Extract to read section start

CleverNickName
Limit Break Dancing (He/They)
"Selling it" was a poor choice of wording on my part...sorry about that. The goal is to help me, as the DM, understand what the character is attempting to do, so that I can assign the proper ability check to it (if a check is even necessary), that's all.And, there's nothing really wrong with that, but it (not you, personally - but the method in general) has a few points to note:
1) Sometimes the thing the player wants doesn't "look like" anything. What does using Insight to get a read on an NPC "look like"? How many different narrations of getting a read on NPCs should we make players come up with over time?
2) Presumably the character with a skill knows how to use the skill. The player however, may not. An archetype here is use of Persuasion - a character with it knows what to say to persuade, but the player may really not. Indeed the GM may not either - most of us GMs are not high-end negotiators, and able to survive in the wilderness with just a penknife, and experts in alchemy all in one person, right?. So, we can end up gating character success on whether the player gets the GM's concept of what should work.

Extract to read section end
Extracted entries section start

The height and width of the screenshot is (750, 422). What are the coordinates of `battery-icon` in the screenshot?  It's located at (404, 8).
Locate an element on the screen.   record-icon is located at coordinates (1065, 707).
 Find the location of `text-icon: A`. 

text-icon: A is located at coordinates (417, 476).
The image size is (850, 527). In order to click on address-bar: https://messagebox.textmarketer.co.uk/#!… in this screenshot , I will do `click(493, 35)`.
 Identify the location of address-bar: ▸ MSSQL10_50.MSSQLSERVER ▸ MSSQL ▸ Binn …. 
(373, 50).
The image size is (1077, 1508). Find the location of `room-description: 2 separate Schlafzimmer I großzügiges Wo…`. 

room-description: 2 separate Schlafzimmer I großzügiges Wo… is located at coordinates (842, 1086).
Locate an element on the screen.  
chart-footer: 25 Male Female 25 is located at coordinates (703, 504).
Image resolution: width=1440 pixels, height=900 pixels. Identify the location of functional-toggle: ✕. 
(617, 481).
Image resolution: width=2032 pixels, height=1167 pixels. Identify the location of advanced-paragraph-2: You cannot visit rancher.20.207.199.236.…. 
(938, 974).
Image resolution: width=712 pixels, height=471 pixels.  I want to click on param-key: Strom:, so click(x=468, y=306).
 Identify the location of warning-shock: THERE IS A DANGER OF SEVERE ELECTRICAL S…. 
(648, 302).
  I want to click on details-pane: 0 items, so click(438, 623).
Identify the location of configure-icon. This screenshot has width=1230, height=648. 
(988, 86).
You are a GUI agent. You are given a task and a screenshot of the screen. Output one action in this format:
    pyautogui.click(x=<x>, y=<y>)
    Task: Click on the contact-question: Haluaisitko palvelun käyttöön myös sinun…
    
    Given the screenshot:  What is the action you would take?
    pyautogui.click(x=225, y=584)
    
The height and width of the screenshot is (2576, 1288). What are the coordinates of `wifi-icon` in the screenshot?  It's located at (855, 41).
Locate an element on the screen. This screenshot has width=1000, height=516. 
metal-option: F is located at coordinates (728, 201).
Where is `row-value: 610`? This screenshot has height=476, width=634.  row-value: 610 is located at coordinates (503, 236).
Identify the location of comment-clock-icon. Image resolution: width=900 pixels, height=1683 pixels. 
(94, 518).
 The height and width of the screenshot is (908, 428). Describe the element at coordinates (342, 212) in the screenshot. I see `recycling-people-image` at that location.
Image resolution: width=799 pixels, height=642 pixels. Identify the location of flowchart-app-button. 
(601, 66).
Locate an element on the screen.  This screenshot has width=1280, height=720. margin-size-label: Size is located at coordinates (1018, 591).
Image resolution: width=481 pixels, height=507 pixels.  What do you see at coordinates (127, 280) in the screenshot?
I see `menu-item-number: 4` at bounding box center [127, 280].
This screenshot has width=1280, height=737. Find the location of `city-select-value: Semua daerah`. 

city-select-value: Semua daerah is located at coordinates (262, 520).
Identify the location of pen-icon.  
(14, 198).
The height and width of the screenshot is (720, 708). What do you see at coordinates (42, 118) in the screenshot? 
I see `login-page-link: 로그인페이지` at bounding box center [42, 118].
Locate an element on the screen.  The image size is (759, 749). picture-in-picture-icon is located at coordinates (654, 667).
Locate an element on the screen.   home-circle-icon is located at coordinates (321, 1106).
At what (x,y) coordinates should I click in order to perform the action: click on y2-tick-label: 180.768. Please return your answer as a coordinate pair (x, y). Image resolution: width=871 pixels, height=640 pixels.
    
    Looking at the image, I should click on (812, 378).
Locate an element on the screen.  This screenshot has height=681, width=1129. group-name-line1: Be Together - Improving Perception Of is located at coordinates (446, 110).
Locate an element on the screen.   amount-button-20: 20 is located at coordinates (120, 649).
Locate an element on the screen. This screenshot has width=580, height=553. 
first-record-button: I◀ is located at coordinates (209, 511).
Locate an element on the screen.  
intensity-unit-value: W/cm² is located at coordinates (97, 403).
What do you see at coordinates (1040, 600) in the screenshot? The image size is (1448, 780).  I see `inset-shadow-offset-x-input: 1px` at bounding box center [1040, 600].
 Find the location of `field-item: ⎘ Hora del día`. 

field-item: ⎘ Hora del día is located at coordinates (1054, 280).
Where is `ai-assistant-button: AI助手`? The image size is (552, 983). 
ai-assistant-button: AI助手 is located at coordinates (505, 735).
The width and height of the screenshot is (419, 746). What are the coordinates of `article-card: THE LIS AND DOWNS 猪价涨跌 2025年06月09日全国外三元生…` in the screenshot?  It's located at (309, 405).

Extracted entries section end

Work to complete: Continue the forum post about players describing what their characters do before a skill check, starting after its last sentence.

Reply to the task:
3) The character is supposed to be able to do stuff. Why does the player have to "sell it" for the character to be able to succeed? What if the player's not really a salesman (or, really - narrator)? Do we really want to link character success to player narration skill?
Really, that's all.
Some folks don't want the DM to do that. Maybe they want to "call the shots" themselves, maybe they want to use their optimized stats as often as possible, maybe they don't like the way their DM runs the game, etc. I think that's really what this debate boils down to, and why this is historically a touchy subject: it sits on that fine line between "following the rules" and "telling me how to play."